Let us fix our eyes on Jesus, the author and perfecter

of our faith, who for the joy set before him endured

the cross, scorning its shame, and sat down at the

right hand of the throne of God. (Hebrews 12:2,

NIV)

Jesus is the “author” of faith because, in the end, faith is

not based on deductions or principles of logic. Rational arguments

for the existence of God that occupied the Scholastics

are ultimately unsatisfying. Christian faith is the result of an

encounter with a man who lived like us, and died, and yet lives.
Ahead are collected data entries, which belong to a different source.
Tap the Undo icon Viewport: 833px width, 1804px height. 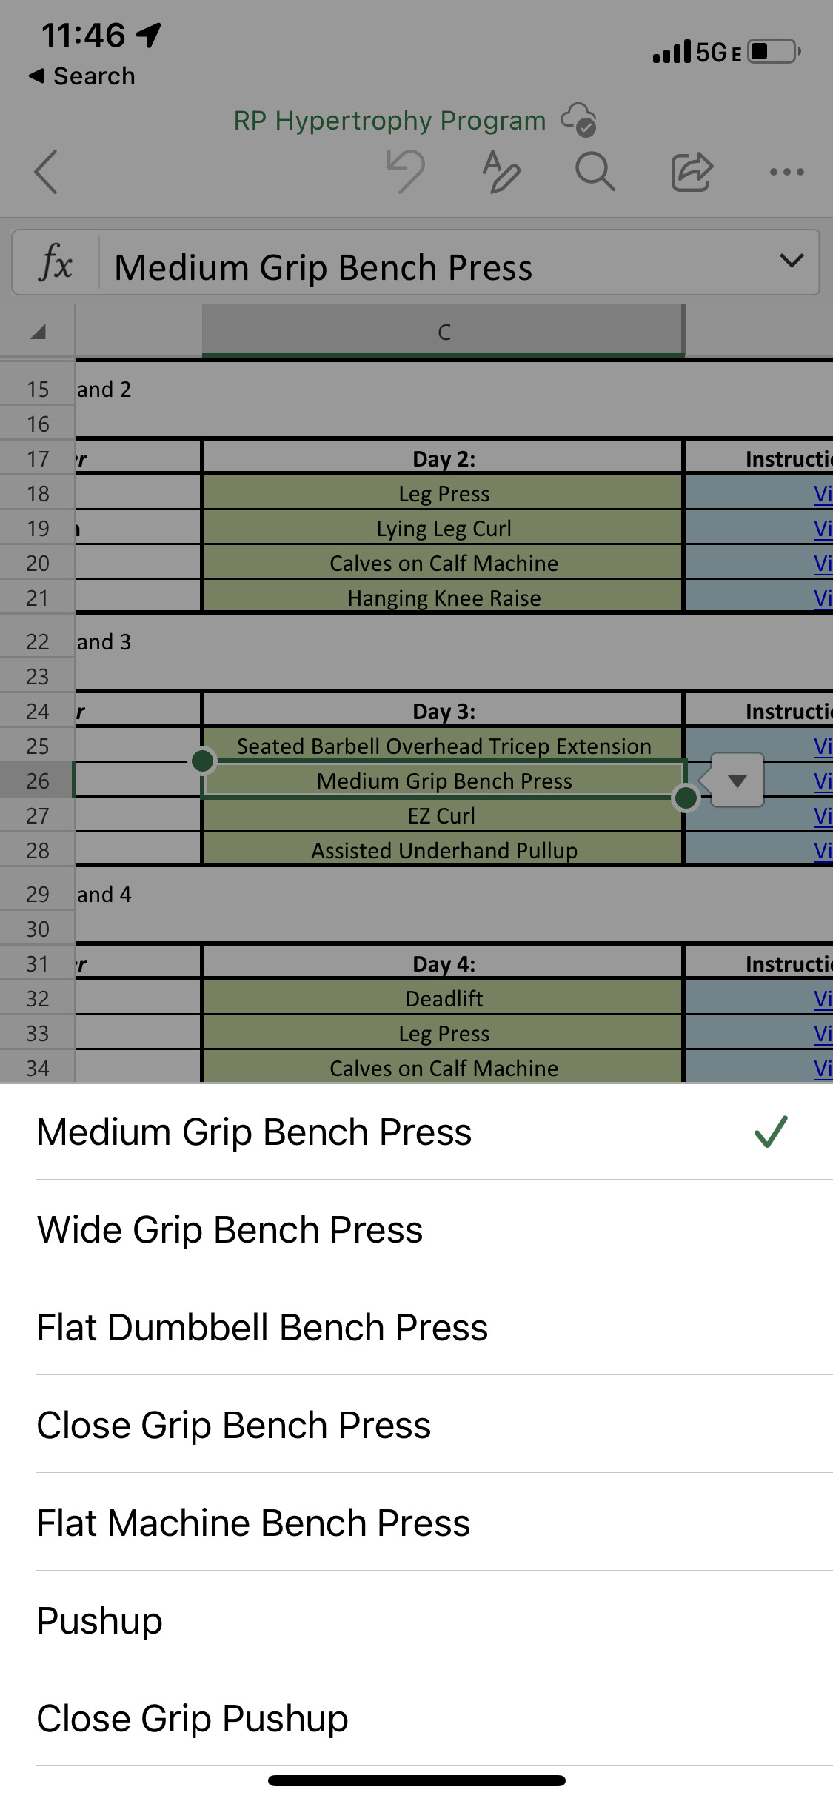(407, 172)
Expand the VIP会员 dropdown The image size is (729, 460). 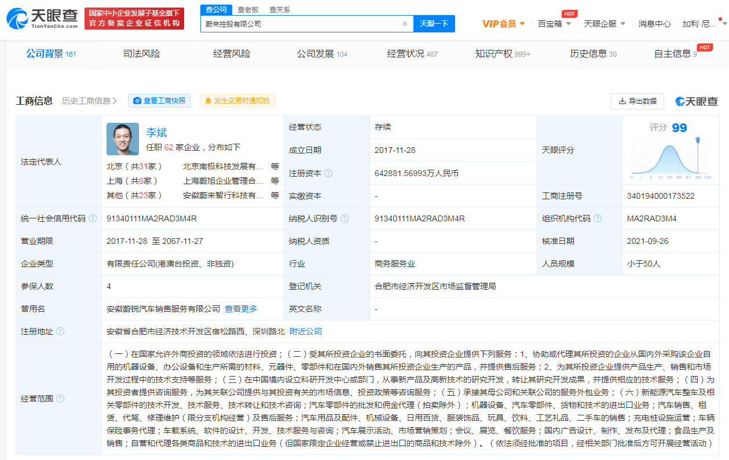503,24
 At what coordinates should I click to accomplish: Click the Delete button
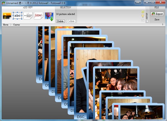pyautogui.click(x=60, y=21)
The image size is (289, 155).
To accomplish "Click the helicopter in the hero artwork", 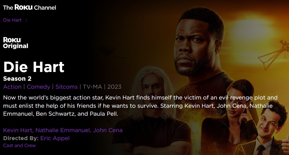I will (274, 54).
Christian faith is the response of hearts to the fact that Jesus

has—in contradiction to all reason, and beyond any expectation—

come to us in love.

This is grace: unreasonable, unearned, unanticipated, personal

love, showered on us by the Living God. It is experienced

in a thousand ways and conceived of in a hundred theories; it

can never be fully comprehended, and its riches are inexhaustible.

 

Several months after Jesus changed forever my understanding

of the universe, he came again to change my understanding

of myself—this time as Light. I was, at the time, employed

part-time as a dishwasher in a downtown restaurant. During

the rush of a noon-time business lunch, surrounded by buckets

piled high with dirty dishes, amid the clamor of servers

needing clean plates, God chose to confront me again. I’ll never

know how the dishes got washed, but they did; perhaps it

was symbolic of what was being done to my soul. At any rate,

what happened was that I felt a light shining on me. It was

no gentle glow, but a nearly blinding beam like the light of an

interrogator in a police drama.

I later discovered that John the Apostle wrote about this

aspect of God’s Light. Generally we think of Jesus’ claim to

be the Light of the World as a comfort, but in John, after the

famous verse about God loving the world so much that he sent

his only begotten Son, we read:

And this is the judgment, that the light has come

into the world, and people loved darkness rather

than light because their deeds were evil. For all who

do evil hate the light and do not come to the light, so

that their deeds may not be exposed. ( John 3:19-20,

NRSV)

Amid the din of dishwashing, I saw myself in the Light of

Truth. Whereas I had, for instance, treasured an image of myself

as a forbearing and forgiving Christian suffering patiently

my former wife’s infidelities, I now saw how emotionally manipulative

I had been in relation to her. Where I had believed

myself to be an advocate of peace, I saw the anger that alienated

me from others. Where I had seen myself as a person of

love and a promoter of life, I saw that—in the pursuit of my

selfish aim of retaining my wife’s affections—I had willed to

get her pregnant even though I knew that the result would be

abortion and thus the murder of my child. That pregnancy

never happened but, in the Light, I now knew the truth of my

heart: I was manipulative, selfish, a potential murderer, and

totally self-deceived.

Even at the time that I was experiencing this vision, what

struck me as peculiar was that I did not feel particularly

shamed. Doubtless to the confusion of my friends, I began to

announce, “I am a sinner.” Surely not a badge of honor, it was

for me a simple and even joyful reality: at the center of the

universe was God’s love, at its periphery my sin, and the gravitational

force of love was greater than the entropy of sin. I now

understood that it wasn’t my loveableness that held the universe

together, but God’s. I didn’t have to be my own Savior,

much less the Savior of the world. Someone else had already

done that!

In the prologue to the Gospel of John, comes a verse that

appears on the title page:

The law indeed was given through Moses, grace

and truth came through Jesus Christ. ( John 1:17,

NRSV)

Is it not a defining mark of the divine, to be able to unite grace

and truth? I am grateful that in my life Jesus has brought both,

and that grace infused the truth when truth was difficult.